## DIRECTIVES
**a.** List every person whom the summary of the paternity case identifies by initials, together with the role the summary gives each one.
**b.** Write the next passage of the summary of the paternity case, picking up after its final sentence.

## SOURCE TEXT

──────────

In In Re the Paternity of C.S.: M.R. (Mother) v. R.S. (Father), No. 53A01-1108-JP-381, mother M.R. appealed the change in modification that gave father R.S. primary custody of their son, C.S. The parents were never married, but when they split up, they entered into an agreed entry, approved by the trial court, to share joint legal and equal physical custody of the boy. M.R., who is in the Active Army Reserves, took a job at Fort Knox. C.S. would split time with his mother there and his father in Bloomington. Both agreed that C.S. was ready to begin kindergarten, but M.R. wanted the boy to split his time between both locations so that he would be enrolled in two schools.

R.S. requested primary physical custody, which the trial court granted. The judge found the father’s more flexible schedule and the fact C.S. has lived in Bloomington his whole life in support of his decision. The judge also concluded that beginning kindergarten in 2011 – instead of waiting another a year as M.R. later argued – was in C.S.’ best interests.

──────────

## RECORDS SUPPLIED
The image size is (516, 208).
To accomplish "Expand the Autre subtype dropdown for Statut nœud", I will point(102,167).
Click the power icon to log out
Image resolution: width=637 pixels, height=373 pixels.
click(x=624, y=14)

──────────

## THE REPLIES
**a.**
- M.R.: the mother
- R.S.: the father
- C.S.: their son

**b.**
The COA affirmed the trial court’s finding that C.S.’ academic needs and abilities have substantially changed and he has reached an age that warrants a change in physical custody. That change is clearly in C.S.’ best interests, wrote Judge Carr Darden.

The judges also found the trial court didn’t misinterpret Indiana Code 31-17-2-21.3, which outlines factors surrounding custody and active duty service. M.R.’s service doesn’t show the impermanency contemplated in the statute, wrote the judge, as she cannot be deployed to a combat zone.

The trial court didn’t err in relying on an updated custody evaluation.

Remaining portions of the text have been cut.